• [WHAT THE EXERCISE ASKS]
Please retype exactly the lines from the one containing "Image resolution: width=1560" through the end of the records, leaving out the pictures.

***

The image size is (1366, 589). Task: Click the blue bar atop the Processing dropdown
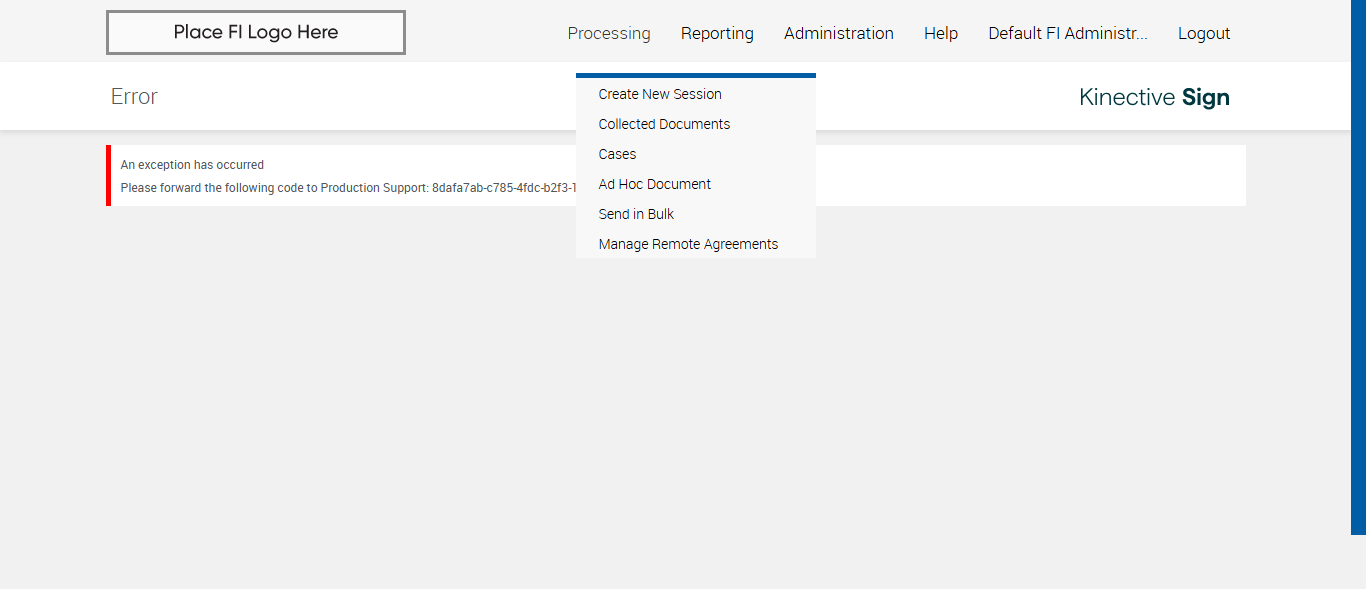click(x=695, y=75)
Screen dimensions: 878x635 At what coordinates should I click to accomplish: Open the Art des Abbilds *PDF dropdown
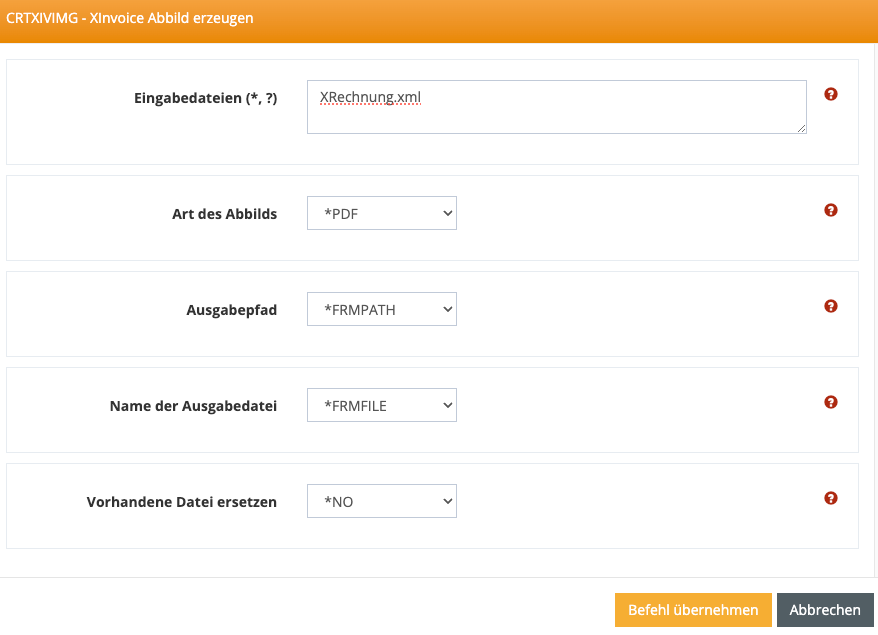381,213
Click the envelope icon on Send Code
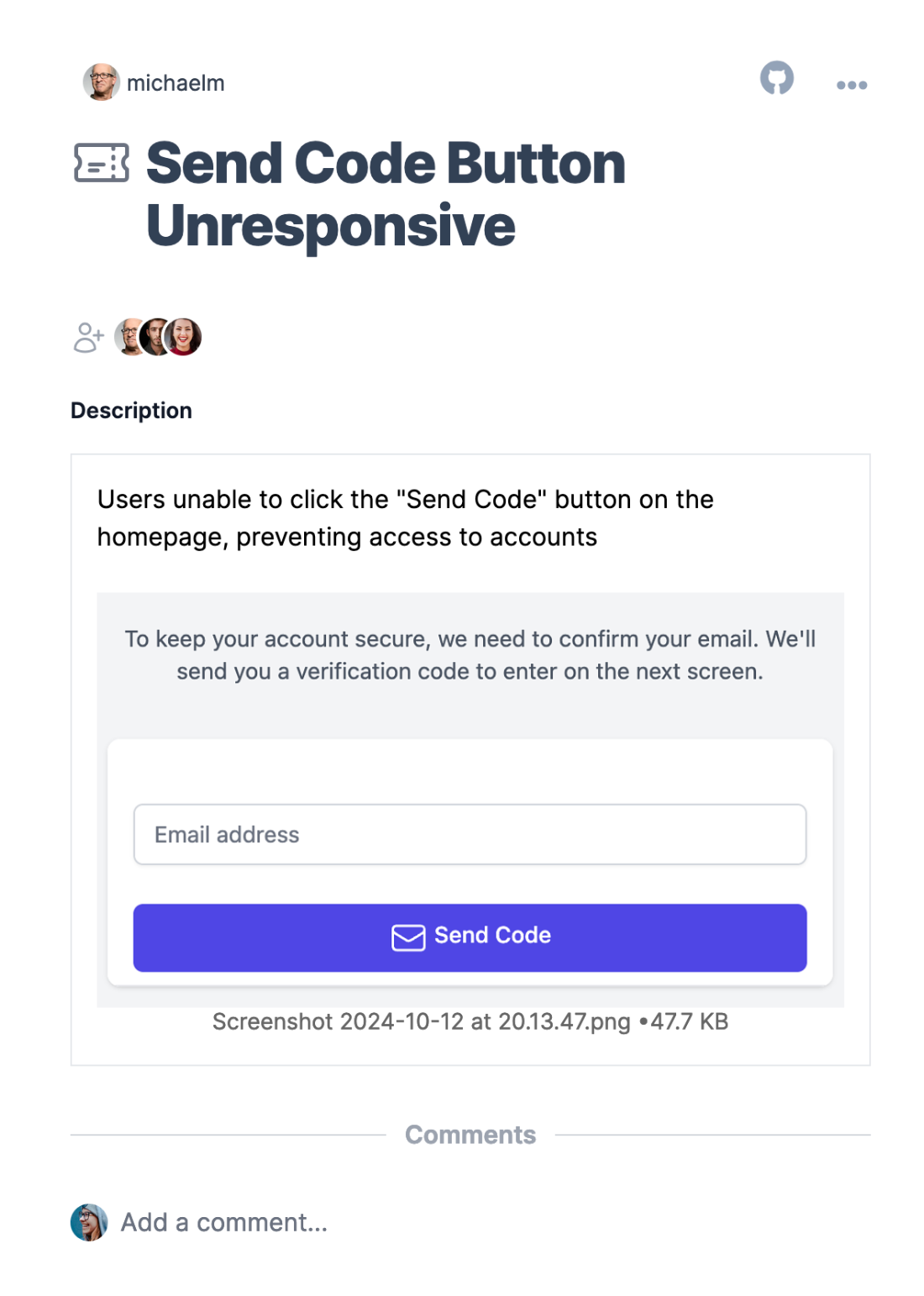Viewport: 924px width, 1296px height. click(408, 937)
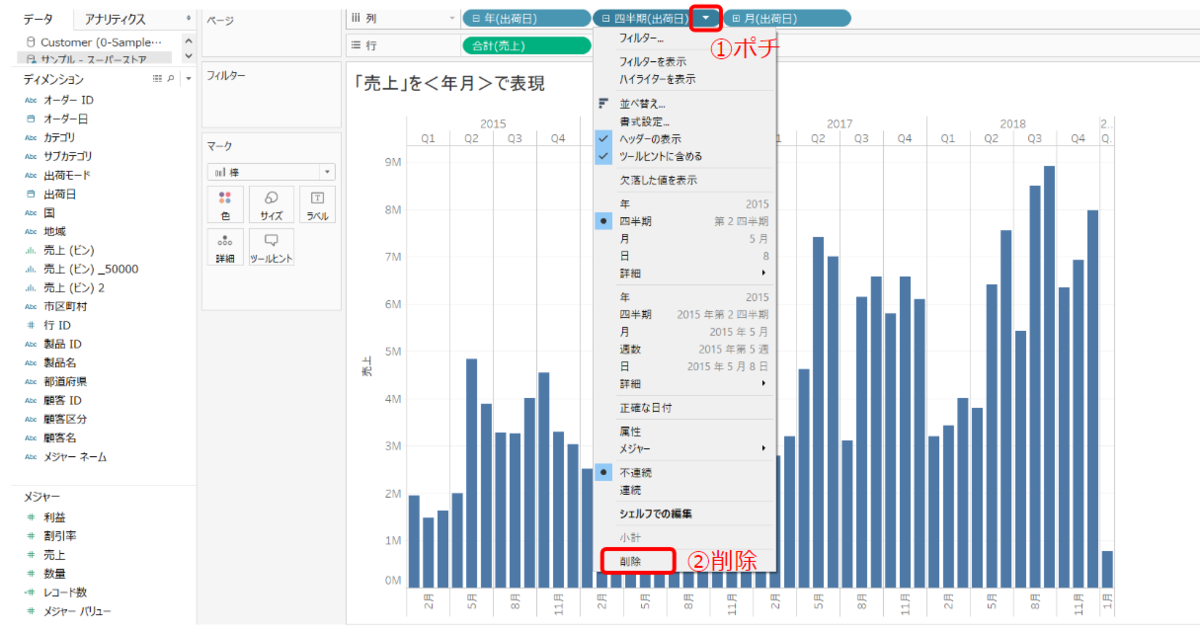Click the green 合計(売上) pill on Rows
1200x632 pixels.
527,45

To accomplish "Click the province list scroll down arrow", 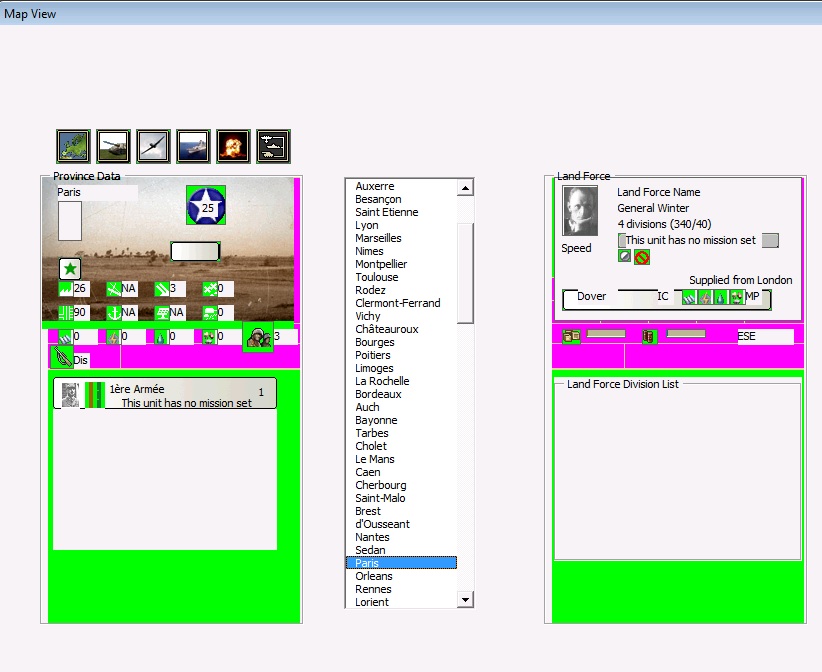I will pyautogui.click(x=465, y=599).
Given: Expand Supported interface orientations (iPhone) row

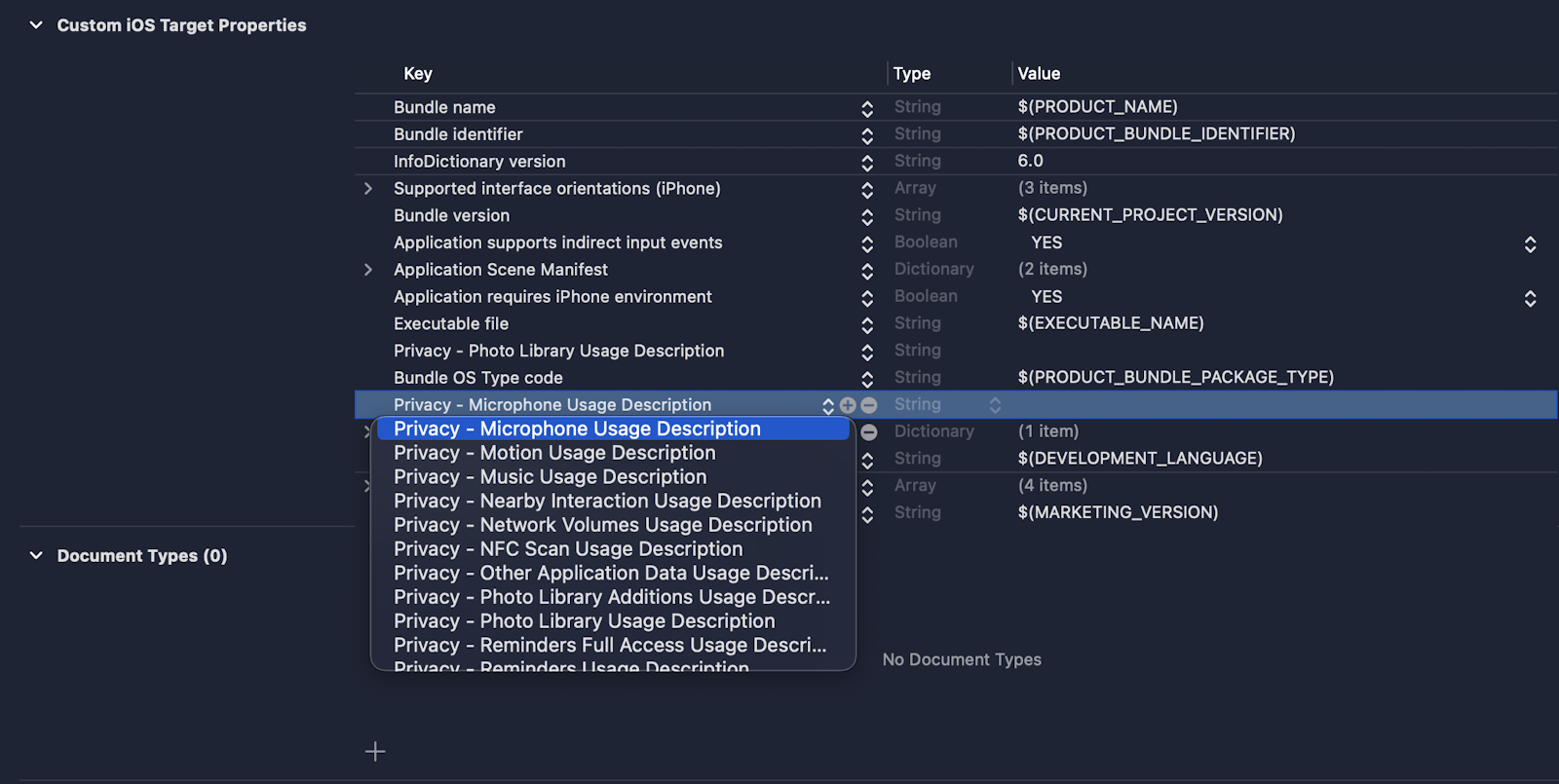Looking at the screenshot, I should [x=368, y=189].
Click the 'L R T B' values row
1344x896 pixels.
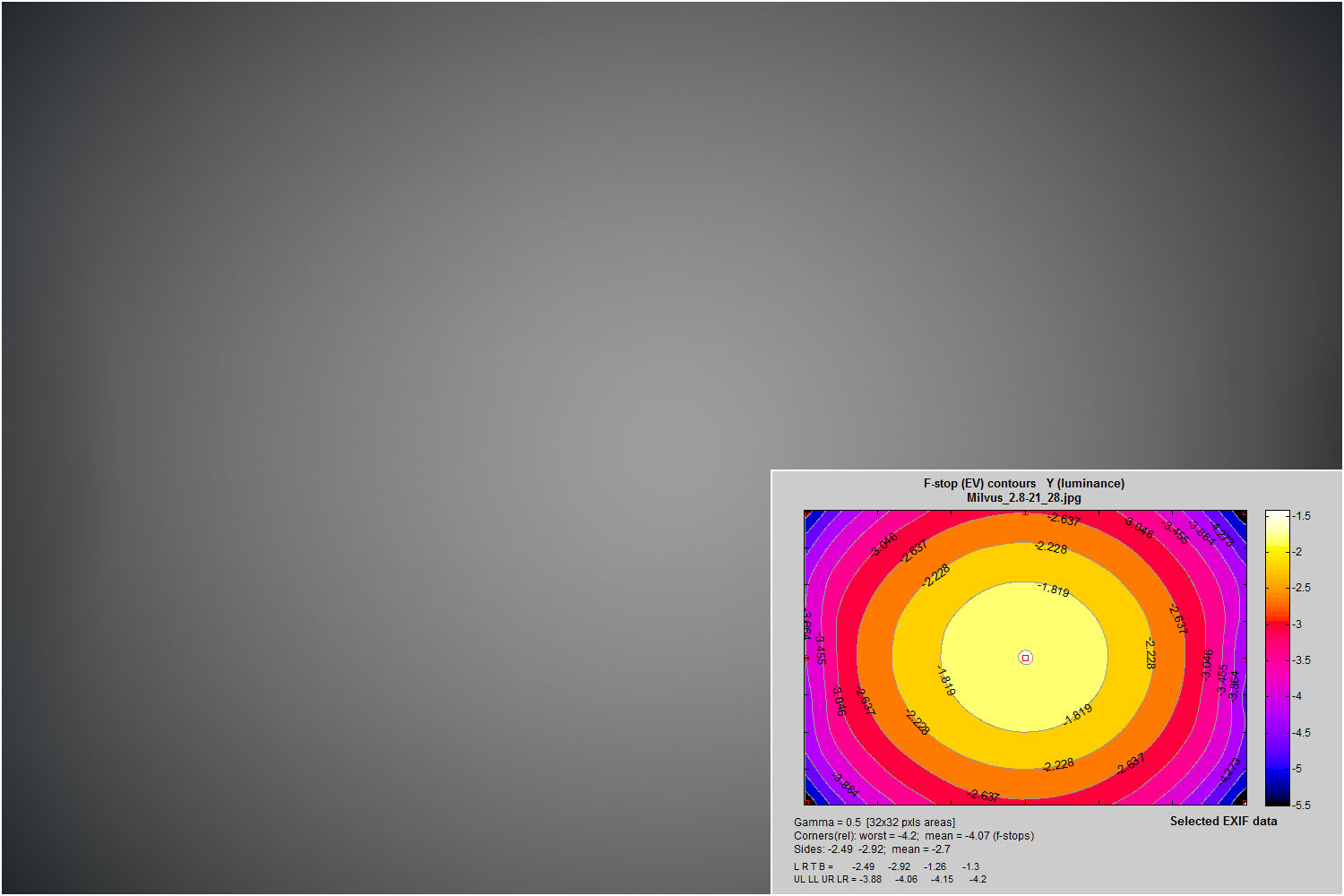[x=886, y=866]
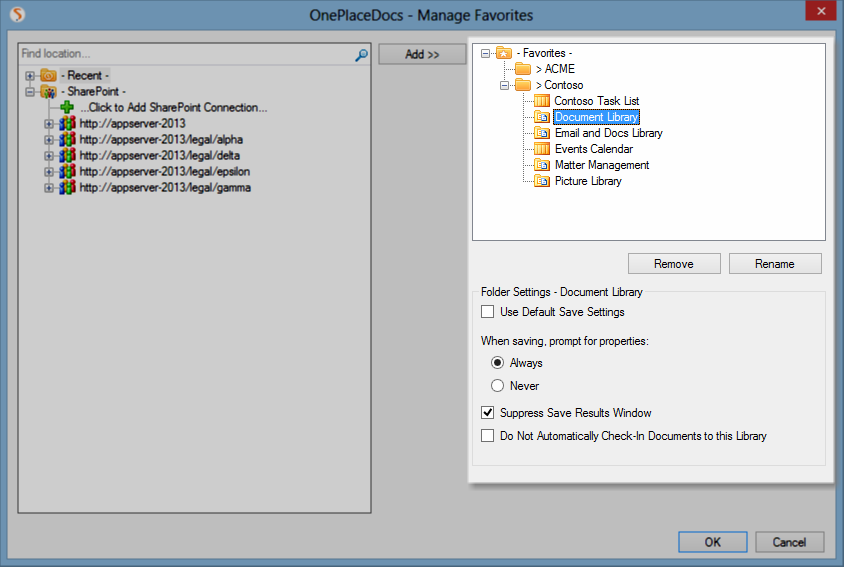The height and width of the screenshot is (567, 844).
Task: Click the appserver-2013/legal/alpha site icon
Action: pyautogui.click(x=67, y=139)
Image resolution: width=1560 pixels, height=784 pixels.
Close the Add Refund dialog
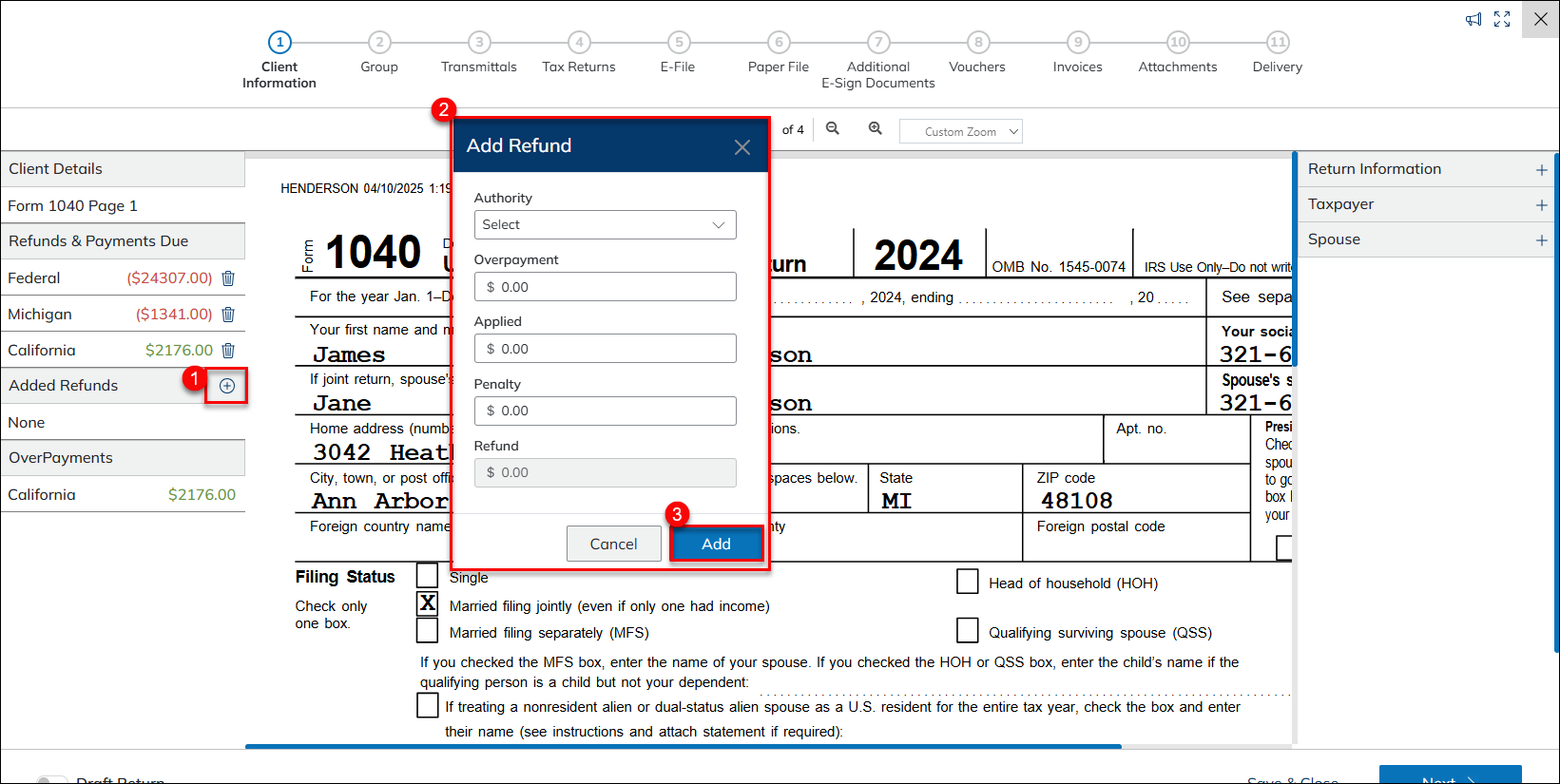(x=742, y=147)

***

• [RESULT FOR THIS TASK]
Image resolution: width=1560 pixels, height=784 pixels.
Close the Add Refund dialog
(x=742, y=147)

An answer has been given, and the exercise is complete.